■ Task details ■
Copy exactly the lines of the records below, starting at the line that contains "Click the Zoom Out magnifier" and continuing through the last line, both included; omit any pictures.

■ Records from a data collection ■
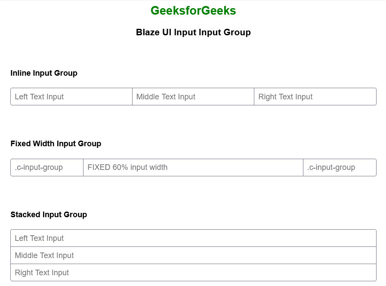The height and width of the screenshot is (286, 386).
Task: Click the Left Text Input in inline group
Action: (71, 97)
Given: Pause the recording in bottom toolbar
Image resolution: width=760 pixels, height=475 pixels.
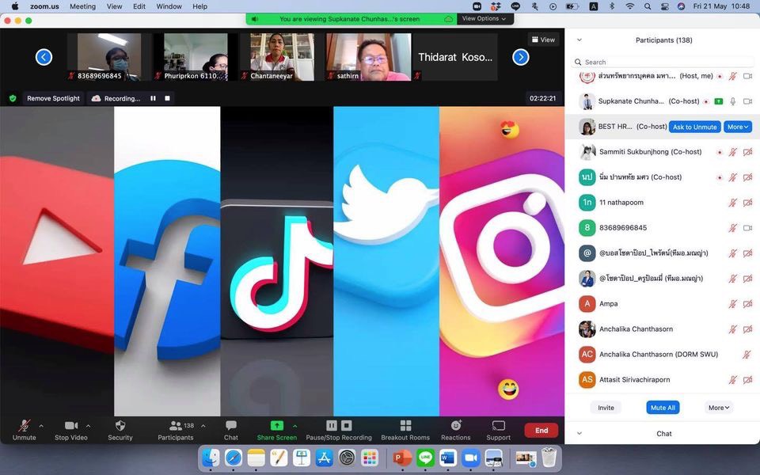Looking at the screenshot, I should tap(332, 426).
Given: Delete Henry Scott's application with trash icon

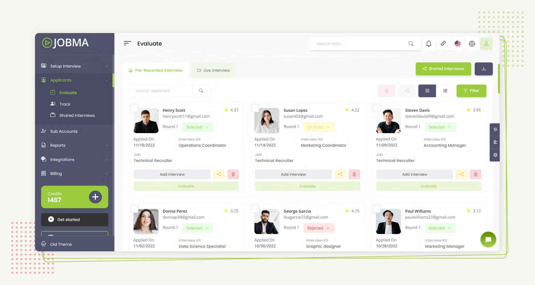Looking at the screenshot, I should click(x=233, y=174).
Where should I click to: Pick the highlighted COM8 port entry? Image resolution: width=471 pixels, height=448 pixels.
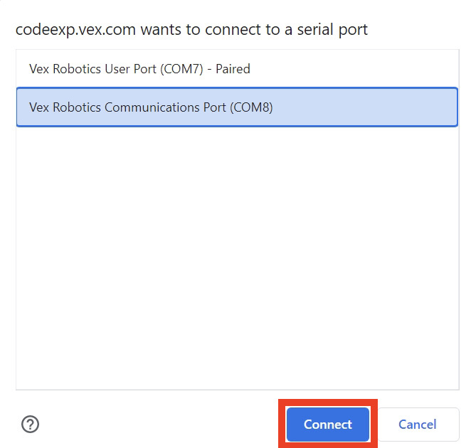tap(151, 107)
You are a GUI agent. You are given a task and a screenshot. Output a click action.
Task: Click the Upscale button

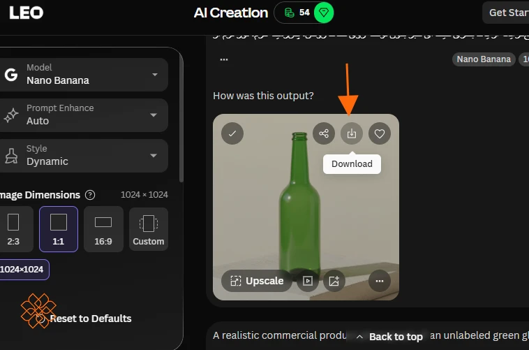[257, 281]
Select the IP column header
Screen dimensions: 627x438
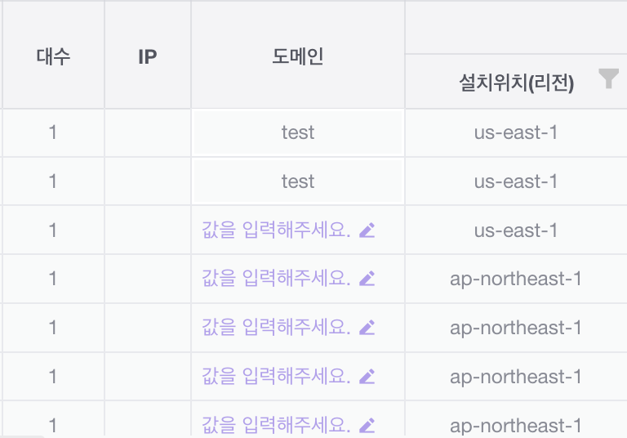(148, 56)

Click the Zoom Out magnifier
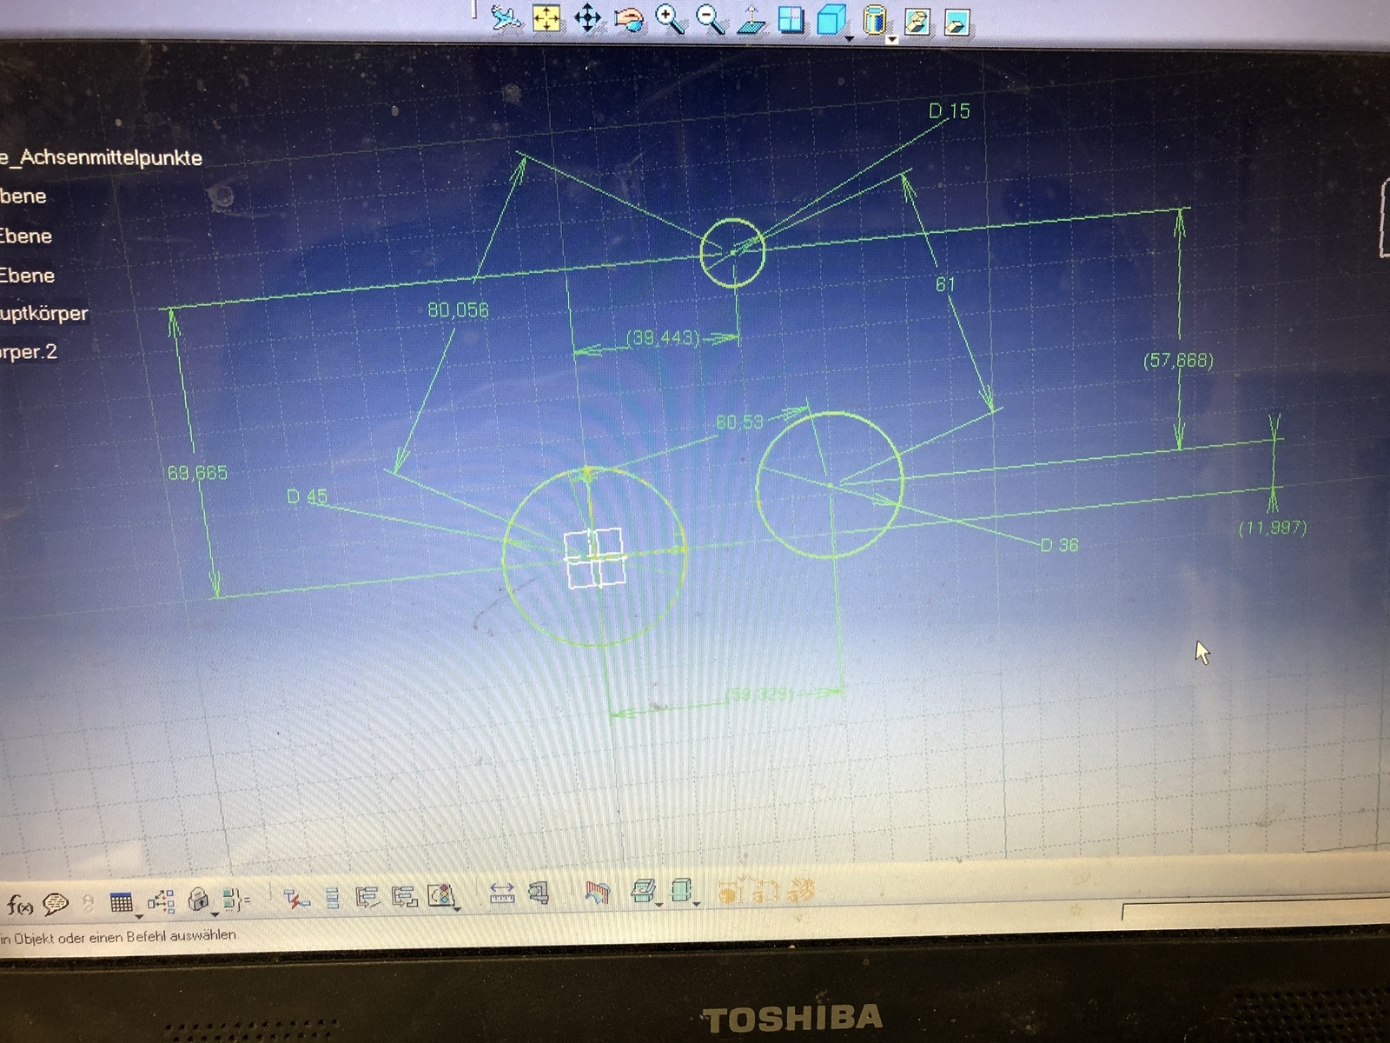pos(710,19)
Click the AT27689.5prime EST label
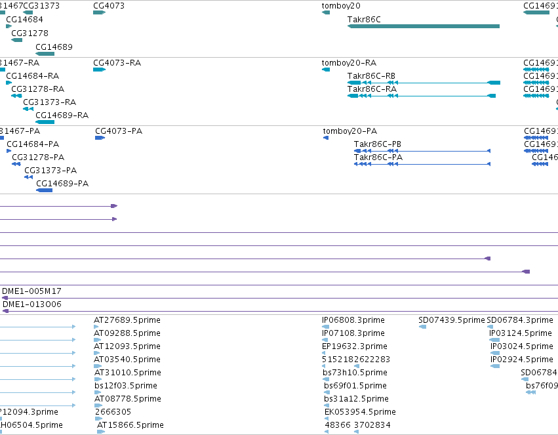Image resolution: width=558 pixels, height=435 pixels. 127,320
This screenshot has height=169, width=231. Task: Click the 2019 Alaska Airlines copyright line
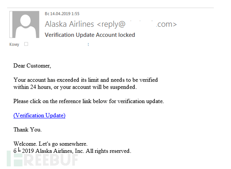(x=72, y=151)
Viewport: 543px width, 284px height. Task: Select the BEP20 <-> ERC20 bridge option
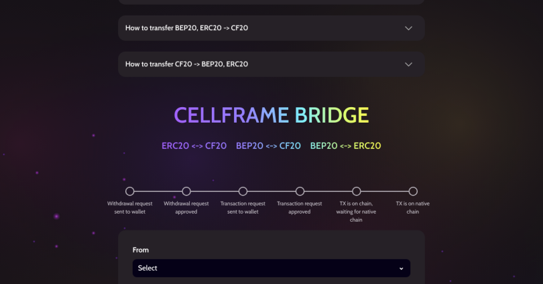(x=345, y=145)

■ Task answer ■
Click the Zoom Out magnifier
pos(710,19)
Click the AT27689.5prime EST label
Image resolution: width=558 pixels, height=435 pixels. 127,320
This screenshot has height=169, width=231. Task: Click the 2019 Alaska Airlines copyright line
(x=72, y=151)
Viewport: 543px width, 284px height. Task: Select the BEP20 <-> ERC20 bridge option
(x=345, y=145)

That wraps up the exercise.